─── Supplied entries

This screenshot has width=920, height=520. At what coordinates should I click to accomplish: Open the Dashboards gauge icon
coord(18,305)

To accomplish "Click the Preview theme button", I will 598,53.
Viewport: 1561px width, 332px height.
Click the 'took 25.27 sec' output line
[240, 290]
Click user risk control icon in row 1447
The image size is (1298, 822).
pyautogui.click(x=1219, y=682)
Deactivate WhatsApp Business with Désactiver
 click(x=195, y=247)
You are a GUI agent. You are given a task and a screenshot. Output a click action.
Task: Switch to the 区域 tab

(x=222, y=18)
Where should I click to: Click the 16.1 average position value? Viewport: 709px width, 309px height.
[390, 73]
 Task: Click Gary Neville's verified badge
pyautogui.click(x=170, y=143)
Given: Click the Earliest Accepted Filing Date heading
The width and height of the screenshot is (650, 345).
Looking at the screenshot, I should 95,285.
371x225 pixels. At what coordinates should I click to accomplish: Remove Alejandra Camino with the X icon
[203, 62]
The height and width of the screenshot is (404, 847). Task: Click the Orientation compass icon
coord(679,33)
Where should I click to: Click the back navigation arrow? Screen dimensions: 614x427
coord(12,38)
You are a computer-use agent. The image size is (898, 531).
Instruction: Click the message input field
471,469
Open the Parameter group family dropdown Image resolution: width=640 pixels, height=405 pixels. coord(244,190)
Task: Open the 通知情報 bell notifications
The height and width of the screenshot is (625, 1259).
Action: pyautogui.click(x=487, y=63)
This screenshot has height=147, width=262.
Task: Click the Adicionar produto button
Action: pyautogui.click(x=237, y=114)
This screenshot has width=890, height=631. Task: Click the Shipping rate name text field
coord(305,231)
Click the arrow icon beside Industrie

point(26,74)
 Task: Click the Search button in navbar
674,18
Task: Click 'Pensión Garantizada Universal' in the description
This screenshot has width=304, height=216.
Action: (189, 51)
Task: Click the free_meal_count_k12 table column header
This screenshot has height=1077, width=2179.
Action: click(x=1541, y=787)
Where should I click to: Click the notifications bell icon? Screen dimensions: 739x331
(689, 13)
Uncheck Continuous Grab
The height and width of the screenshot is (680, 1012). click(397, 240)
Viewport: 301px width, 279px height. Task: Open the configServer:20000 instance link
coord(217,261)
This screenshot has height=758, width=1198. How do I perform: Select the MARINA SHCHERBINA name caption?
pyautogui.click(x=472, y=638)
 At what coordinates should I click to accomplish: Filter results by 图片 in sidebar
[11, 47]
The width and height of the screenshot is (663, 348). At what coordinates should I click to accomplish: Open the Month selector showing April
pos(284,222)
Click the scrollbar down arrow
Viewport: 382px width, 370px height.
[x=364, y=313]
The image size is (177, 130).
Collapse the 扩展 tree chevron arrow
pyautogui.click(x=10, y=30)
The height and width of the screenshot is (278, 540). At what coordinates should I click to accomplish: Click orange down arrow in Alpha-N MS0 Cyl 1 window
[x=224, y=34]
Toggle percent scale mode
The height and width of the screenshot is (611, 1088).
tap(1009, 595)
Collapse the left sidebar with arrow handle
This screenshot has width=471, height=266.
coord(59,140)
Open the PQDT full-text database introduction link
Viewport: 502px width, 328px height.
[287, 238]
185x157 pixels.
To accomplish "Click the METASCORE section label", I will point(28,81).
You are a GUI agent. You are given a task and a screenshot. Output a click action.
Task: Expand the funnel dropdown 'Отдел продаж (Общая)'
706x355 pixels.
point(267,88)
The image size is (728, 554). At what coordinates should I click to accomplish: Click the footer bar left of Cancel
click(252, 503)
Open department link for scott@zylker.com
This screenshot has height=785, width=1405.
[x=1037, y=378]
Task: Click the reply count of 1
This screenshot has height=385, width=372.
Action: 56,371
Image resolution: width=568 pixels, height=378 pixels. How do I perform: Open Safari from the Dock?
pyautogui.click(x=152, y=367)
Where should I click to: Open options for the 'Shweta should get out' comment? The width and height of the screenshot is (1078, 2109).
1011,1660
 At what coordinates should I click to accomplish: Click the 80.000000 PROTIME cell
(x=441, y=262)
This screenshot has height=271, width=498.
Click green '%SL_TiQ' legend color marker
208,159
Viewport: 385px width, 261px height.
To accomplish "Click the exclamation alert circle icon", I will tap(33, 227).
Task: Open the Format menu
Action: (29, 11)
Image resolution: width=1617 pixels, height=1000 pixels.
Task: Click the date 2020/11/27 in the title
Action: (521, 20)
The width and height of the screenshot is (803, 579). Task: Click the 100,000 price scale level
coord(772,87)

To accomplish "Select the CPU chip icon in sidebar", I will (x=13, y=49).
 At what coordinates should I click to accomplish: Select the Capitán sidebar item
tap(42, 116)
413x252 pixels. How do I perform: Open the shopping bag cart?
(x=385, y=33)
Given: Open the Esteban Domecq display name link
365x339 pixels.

──────

▸ What the exercise asks: Go through the entries and repeat each one exactly.

▸ Exercise response:
This screenshot has width=920, height=520. At what coordinates should I click to accomplish: Open the Dashboards gauge icon
coord(18,305)

To accomplish "Click the Preview theme button", I will 598,53.
Viewport: 1561px width, 332px height.
Click the 'took 25.27 sec' output line
[240, 290]
Click user risk control icon in row 1447
The image size is (1298, 822).
pyautogui.click(x=1219, y=682)
Deactivate WhatsApp Business with Désactiver
 click(x=195, y=247)
You are a GUI agent. You are given a task and a screenshot. Output a click action.
Task: Switch to the 区域 tab

(x=222, y=18)
Where should I click to: Click the 16.1 average position value? Viewport: 709px width, 309px height.
[390, 73]
 Task: Click Gary Neville's verified badge
pyautogui.click(x=170, y=143)
Given: Click the Earliest Accepted Filing Date heading
The width and height of the screenshot is (650, 345).
Looking at the screenshot, I should 95,285.
371x225 pixels. At what coordinates should I click to accomplish: Remove Alejandra Camino with the X icon
[203, 62]
The height and width of the screenshot is (404, 847). Task: Click the Orientation compass icon
coord(679,33)
Where should I click to: Click the back navigation arrow? Screen dimensions: 614x427
coord(12,38)
You are a computer-use agent. The image size is (898, 531).
Instruction: Click the message input field
471,469
Open the Parameter group family dropdown Image resolution: width=640 pixels, height=405 pixels. coord(244,190)
Task: Open the 通知情報 bell notifications
The height and width of the screenshot is (625, 1259).
Action: pyautogui.click(x=487, y=63)
This screenshot has height=147, width=262.
Task: Click the Adicionar produto button
Action: pyautogui.click(x=237, y=114)
This screenshot has width=890, height=631. Task: Click the Shipping rate name text field
coord(305,231)
Click the arrow icon beside Industrie

point(26,74)
 Task: Click the Search button in navbar
674,18
Task: Click 'Pensión Garantizada Universal' in the description
This screenshot has width=304, height=216.
Action: (189, 51)
Task: Click the free_meal_count_k12 table column header
This screenshot has height=1077, width=2179.
Action: click(x=1541, y=787)
Where should I click to: Click the notifications bell icon? Screen dimensions: 739x331
(689, 13)
Uncheck Continuous Grab
The height and width of the screenshot is (680, 1012). click(397, 240)
Viewport: 301px width, 279px height. Task: Open the configServer:20000 instance link
coord(217,261)
This screenshot has height=758, width=1198. How do I perform: Select the MARINA SHCHERBINA name caption?
pyautogui.click(x=472, y=638)
 At what coordinates should I click to accomplish: Filter results by 图片 in sidebar
[11, 47]
The width and height of the screenshot is (663, 348). At what coordinates should I click to accomplish: Open the Month selector showing April
pos(284,222)
Click the scrollbar down arrow
Viewport: 382px width, 370px height.
[x=364, y=313]
The image size is (177, 130).
Collapse the 扩展 tree chevron arrow
pyautogui.click(x=10, y=30)
The height and width of the screenshot is (278, 540). At what coordinates should I click to accomplish: Click orange down arrow in Alpha-N MS0 Cyl 1 window
[x=224, y=34]
Toggle percent scale mode
The height and width of the screenshot is (611, 1088).
tap(1009, 595)
Collapse the left sidebar with arrow handle
This screenshot has width=471, height=266.
coord(59,140)
Open the PQDT full-text database introduction link
Viewport: 502px width, 328px height.
[287, 238]
185x157 pixels.
To accomplish "Click the METASCORE section label", I will point(28,81).
You are a GUI agent. You are given a task and a screenshot. Output a click action.
Task: Expand the funnel dropdown 'Отдел продаж (Общая)'
706x355 pixels.
point(267,88)
The image size is (728, 554). At what coordinates should I click to accomplish: Click the footer bar left of Cancel
click(252, 503)
Open department link for scott@zylker.com
This screenshot has height=785, width=1405.
[x=1037, y=378]
Task: Click the reply count of 1
This screenshot has height=385, width=372.
Action: 56,371
Image resolution: width=568 pixels, height=378 pixels. How do I perform: Open Safari from the Dock?
pyautogui.click(x=152, y=367)
Where should I click to: Open options for the 'Shweta should get out' comment? The width and height of the screenshot is (1078, 2109).
1011,1660
 At what coordinates should I click to accomplish: Click the 80.000000 PROTIME cell
(x=441, y=262)
This screenshot has height=271, width=498.
Click green '%SL_TiQ' legend color marker
208,159
Viewport: 385px width, 261px height.
To accomplish "Click the exclamation alert circle icon", I will tap(33, 227).
Task: Open the Format menu
Action: (29, 11)
Image resolution: width=1617 pixels, height=1000 pixels.
Task: Click the date 2020/11/27 in the title
Action: (521, 20)
The width and height of the screenshot is (803, 579). Task: Click the 100,000 price scale level
coord(772,87)

To accomplish "Select the CPU chip icon in sidebar", I will (x=13, y=49).
 At what coordinates should I click to accomplish: Select the Capitán sidebar item
tap(42, 116)
413x252 pixels. How do I perform: Open the shopping bag cart?
(x=385, y=33)
Given: Open the Esteban Domecq display name link
365x339 pixels.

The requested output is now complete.